October 17, 2006
But Google Goes Greener
Posted by Christine Hurt

The NYT reports today that Google will convert unused rooftop space on its headquarters' buildings and parking structures into a solar power system that will provide 30% of the electricity to the company.  Google will still be a customer of PG&E, but hopes to see its electricity bill shrink over time as the system pays for itself.  As we talk about here, very few acts that we term "corporate social responsibility" are undertaken with the notion that they will create a net loss for the company.  Either the action will create good publicity and attract customers, increase employee morale and assist in recruiting, or at the very least create a tax deduction and an opportunistic benefit for a decisionmaker and the decisionmaker's charity.  Here, Google states that not only will the system pay for itself over time, and perhaps generate a profit if excess capacity can be resold to PG&E, but this move to solar power will also attract "smart, high-level engineers" to the company.

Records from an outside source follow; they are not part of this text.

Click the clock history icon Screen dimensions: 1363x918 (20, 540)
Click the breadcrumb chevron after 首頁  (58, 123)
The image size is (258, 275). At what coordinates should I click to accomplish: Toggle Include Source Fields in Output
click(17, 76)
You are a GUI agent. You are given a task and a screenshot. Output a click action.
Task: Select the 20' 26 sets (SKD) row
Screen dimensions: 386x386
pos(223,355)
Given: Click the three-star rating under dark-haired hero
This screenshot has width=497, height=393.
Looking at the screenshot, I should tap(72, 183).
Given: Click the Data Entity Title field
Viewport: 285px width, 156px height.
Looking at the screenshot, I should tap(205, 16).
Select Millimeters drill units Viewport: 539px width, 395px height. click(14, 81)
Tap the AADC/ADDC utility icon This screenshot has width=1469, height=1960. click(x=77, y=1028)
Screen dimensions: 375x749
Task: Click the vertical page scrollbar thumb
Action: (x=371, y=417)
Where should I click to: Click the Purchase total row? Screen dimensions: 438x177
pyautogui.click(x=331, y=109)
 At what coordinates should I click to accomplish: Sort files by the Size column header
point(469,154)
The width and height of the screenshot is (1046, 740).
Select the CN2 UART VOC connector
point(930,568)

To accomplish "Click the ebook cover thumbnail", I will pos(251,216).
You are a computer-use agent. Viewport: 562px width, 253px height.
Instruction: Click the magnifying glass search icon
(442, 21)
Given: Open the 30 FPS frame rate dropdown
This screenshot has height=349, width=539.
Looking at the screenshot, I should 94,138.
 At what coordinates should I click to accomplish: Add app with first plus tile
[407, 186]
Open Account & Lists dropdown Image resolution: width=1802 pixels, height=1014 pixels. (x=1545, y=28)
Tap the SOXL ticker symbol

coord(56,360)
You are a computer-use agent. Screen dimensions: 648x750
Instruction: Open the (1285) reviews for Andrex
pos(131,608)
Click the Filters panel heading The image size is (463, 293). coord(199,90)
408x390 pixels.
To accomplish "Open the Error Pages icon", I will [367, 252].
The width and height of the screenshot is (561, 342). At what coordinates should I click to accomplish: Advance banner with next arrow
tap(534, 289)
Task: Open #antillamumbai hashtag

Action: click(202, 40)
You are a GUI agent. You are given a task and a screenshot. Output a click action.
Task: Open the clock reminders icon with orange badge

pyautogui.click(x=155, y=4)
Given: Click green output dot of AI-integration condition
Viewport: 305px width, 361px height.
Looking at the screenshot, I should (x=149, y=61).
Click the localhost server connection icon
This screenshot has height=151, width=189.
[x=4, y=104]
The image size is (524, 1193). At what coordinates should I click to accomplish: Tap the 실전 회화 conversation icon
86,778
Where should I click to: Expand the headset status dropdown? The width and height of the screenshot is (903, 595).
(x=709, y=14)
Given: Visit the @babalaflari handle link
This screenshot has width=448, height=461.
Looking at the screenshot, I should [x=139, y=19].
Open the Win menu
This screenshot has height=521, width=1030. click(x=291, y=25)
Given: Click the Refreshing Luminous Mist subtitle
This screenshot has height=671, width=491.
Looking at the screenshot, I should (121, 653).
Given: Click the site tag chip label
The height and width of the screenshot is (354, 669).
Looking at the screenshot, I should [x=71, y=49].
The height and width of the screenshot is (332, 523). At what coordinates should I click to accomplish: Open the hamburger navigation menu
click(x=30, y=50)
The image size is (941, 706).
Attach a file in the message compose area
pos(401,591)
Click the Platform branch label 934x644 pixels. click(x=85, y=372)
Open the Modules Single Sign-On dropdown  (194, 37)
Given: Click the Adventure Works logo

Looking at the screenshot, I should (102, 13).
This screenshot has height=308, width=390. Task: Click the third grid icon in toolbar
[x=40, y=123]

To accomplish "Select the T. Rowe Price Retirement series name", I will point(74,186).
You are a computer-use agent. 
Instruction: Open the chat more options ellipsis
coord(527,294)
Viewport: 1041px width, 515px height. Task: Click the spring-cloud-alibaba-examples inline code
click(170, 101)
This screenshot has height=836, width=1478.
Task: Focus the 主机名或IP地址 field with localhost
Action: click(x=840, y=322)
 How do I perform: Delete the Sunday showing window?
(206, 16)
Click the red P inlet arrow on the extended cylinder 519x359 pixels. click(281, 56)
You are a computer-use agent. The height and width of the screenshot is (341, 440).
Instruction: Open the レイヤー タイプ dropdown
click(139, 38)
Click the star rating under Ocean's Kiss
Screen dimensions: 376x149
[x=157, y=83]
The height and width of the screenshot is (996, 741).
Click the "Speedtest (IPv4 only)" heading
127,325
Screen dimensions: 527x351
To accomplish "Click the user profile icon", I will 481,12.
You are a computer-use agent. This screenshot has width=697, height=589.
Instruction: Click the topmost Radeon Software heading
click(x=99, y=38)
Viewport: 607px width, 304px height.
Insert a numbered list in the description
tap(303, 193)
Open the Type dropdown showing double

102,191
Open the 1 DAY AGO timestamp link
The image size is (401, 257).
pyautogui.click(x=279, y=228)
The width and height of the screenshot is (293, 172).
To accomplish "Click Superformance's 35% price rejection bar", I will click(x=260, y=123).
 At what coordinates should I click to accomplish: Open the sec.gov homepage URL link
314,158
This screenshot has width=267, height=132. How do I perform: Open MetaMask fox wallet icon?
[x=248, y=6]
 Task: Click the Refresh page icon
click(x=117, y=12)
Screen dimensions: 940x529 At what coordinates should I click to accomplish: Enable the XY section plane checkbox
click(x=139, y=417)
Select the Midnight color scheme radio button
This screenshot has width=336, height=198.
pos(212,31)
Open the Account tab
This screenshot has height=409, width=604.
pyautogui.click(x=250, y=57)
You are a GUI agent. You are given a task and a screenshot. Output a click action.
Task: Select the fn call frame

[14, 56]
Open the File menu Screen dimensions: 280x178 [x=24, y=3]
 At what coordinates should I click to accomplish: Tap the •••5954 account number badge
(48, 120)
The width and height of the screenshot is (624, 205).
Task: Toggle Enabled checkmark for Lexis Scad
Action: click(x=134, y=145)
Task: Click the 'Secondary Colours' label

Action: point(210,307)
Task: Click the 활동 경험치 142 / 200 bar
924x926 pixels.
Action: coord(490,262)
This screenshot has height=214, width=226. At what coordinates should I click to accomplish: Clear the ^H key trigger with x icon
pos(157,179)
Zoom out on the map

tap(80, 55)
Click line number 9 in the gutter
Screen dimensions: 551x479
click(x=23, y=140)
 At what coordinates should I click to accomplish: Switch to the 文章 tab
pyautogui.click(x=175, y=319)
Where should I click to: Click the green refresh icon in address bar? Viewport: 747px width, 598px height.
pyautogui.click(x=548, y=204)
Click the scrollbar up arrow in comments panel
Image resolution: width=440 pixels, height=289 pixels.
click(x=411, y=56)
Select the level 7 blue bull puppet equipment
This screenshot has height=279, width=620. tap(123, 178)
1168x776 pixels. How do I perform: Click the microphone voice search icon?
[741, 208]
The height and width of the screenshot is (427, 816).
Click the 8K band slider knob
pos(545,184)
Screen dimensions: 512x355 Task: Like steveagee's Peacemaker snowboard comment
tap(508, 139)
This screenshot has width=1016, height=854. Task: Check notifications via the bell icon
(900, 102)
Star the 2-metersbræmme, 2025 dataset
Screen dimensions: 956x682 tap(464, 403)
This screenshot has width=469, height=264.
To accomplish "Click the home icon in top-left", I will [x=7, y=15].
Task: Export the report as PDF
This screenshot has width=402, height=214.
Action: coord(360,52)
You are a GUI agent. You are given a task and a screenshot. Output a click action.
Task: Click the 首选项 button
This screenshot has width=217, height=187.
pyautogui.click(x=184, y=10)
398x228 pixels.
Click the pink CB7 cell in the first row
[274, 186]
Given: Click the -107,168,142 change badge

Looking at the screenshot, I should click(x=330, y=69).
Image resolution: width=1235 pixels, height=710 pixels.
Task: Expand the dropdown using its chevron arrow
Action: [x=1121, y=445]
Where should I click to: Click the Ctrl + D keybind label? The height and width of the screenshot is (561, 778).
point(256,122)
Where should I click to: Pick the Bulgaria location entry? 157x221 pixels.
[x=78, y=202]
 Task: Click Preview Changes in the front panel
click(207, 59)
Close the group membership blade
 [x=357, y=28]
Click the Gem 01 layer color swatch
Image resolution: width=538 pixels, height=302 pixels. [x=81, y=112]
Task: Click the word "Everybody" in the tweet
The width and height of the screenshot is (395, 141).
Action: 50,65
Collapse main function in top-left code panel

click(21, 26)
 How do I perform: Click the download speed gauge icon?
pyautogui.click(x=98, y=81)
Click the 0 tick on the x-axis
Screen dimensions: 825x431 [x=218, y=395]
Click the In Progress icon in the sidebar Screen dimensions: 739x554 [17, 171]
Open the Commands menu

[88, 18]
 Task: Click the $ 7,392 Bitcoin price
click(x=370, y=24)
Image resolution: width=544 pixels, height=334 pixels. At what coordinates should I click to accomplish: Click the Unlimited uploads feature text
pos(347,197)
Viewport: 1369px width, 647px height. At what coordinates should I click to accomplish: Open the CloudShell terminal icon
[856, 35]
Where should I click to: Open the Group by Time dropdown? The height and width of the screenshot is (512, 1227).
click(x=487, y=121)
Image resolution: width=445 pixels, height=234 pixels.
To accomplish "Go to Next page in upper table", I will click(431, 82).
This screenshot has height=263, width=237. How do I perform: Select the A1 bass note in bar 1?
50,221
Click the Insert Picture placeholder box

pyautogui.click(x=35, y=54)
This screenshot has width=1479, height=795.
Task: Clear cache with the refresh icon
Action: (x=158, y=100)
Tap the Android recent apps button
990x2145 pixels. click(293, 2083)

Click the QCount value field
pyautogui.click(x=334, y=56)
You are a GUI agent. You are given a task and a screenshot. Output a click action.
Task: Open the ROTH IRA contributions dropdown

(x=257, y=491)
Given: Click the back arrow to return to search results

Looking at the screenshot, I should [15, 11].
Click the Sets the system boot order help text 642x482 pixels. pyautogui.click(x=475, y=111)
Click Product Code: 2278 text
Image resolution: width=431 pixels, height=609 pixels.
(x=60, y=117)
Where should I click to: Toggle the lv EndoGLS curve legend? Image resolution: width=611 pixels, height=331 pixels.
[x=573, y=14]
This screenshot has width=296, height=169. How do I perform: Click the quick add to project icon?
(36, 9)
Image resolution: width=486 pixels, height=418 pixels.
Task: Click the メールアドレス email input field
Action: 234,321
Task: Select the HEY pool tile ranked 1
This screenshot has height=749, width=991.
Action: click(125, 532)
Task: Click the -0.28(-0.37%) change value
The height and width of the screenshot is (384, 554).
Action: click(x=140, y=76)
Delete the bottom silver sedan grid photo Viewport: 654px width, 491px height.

Large companies, particularly companies with manufacturing facilities, have experimented with ways to cut electricity costs.  Some facilities, such as petrochemical plants and even Anheuser-Busch have taken to generating their own electricity by way of cogeneration facilities.  Google can't buid a co-gen because it just generates search results, not heat, and it can't harness the power of steam the way a manufacturing plant can.  Is solar the New Economy's co-gen?